* _Text block_
** START **
# The Correct Blocking of Knee Wall Stud Bays That Meet a Sloped Roof



## Lascaux (Apr 17, 2012)

The 2x4 studs in the knee walls of the finished attic room in my 1950's 1.5 story house are cut to the roof angle and tacked to the rafters. The stud bays have no horizontal blocking at the top...








It appears to me that to properly block the stud bays in order to enclose the insulation batts, a simple 2x4 block will not suffice. 







A horizontal 2x4 block will leave a gap at the corner. An angled 2x4 block will not provide sufficient surface for sealing to the sheathings. A 2x6 trimed to a parallelogram in profile seems to be a solution. Is there better technique?


----------



## AGWhitehouse (Jul 1, 2011)

Option 1 (left) is easiest and the "empty" zone can easily be filled with insulation prior to drywall installation. It gives you nice flat nailing surfaces for both the drywall faces as well.

The 2x6 method would also work, but will be more money and more labor time for minimal thermal gains.


----------



## Evstarr (Nov 15, 2011)

How about option 1 and fill the void with spray foam?


----------



## AGWhitehouse (Jul 1, 2011)

Evstarr said:


> How about option 1 and fill the void with spray foam?


No real need for it there and there is no backing to contain it upon expansion. The 2x6 rafter will have a 4" batt. in it already per that detail, so cutting the batt to the length/angle/etc. to accomodate the void would suffice.


----------



## Gary in WA (Mar 11, 2009)

I've always framed knee walls as Option 2, the drywall doesn't require fastening to the top plate unless a special shear/fire wall. Check with your local AHJ. Be sure to air-seal the joint at bottom plate/drywall/floor, per minimum Code.

Gary


----------



## Lascaux (Apr 17, 2012)

GBR in WA said:


> I've always framed knee walls as Option 2, the drywall doesn't require fastening to the top plate unless a special shear/fire wall. Check with your local AHJ. Be sure to air-seal the joint at bottom plate/drywall/floor, per minimum Code.
> 
> Gary


Wouldn't one also want to air seal at the top, in order to completely enclose the cavity? It seems to me that option 2 is the least preferable because it delivers the smallest contact surface and therefore the most potential for air leakage both at construction and if later shifting occurs.


----------



## Gary in WA (Mar 11, 2009)

I have ripped plates at an angle to fill the front top gap before (similar to 3). My reasoning is the rafters (roof) are directly tied to the studs/plates (wall) with less chance of drywall tape cracking at that joint when the roof flexes with the changing seasons/wind pressures. Solid framing holding the joint rather than paper tape.... You should also caulk the ceiling/wall drywall joint (at drywall install) to help as in ADA: http://www.buildingscience.com/documents/information-sheets/air-barriers-airtight-drywall-approach/

Be especially careful at any electrical outlets and use a foam pad there, that 1/8" hole around it is about 1-1/2" square; Fig. 4; http://www.buildingscience.com/documents/information-sheets/air-barriers-airtight-drywall-approach/
Any moisture in the wall would dry to the room side without a vapor barrier (not needed because of f.b. keeping cavity warm), but why let it in anyway?

Gary


----------
** END **
* _Data segment_
** START **
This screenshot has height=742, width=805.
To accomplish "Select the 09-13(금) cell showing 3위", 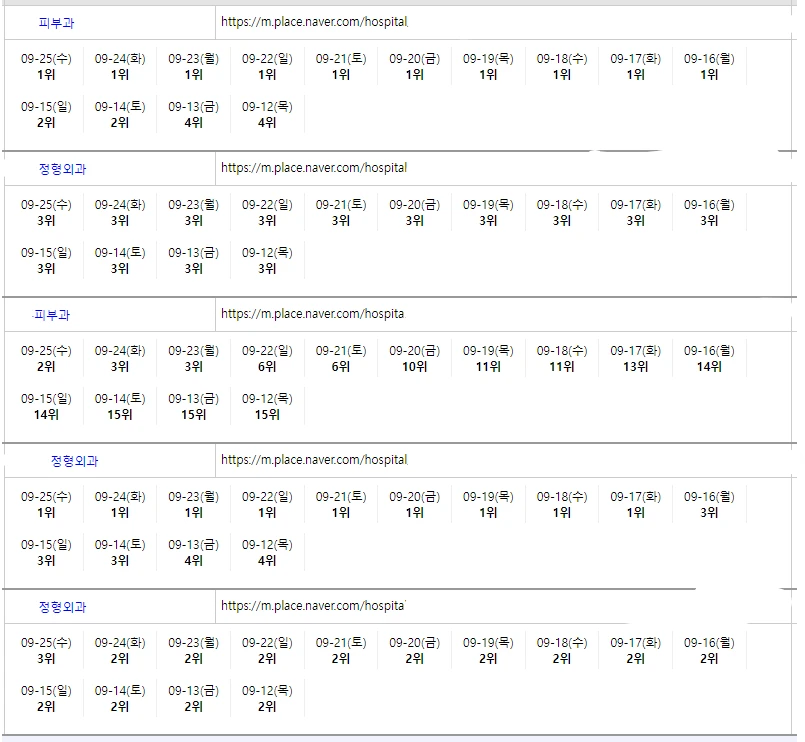I will pos(193,261).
** END **
* _Task goal_
In the thread on blocking knee wall stud bays, what profile does Lascaux propose trimming a 2x6 into?

* _Finished exercise_
A parallelogram.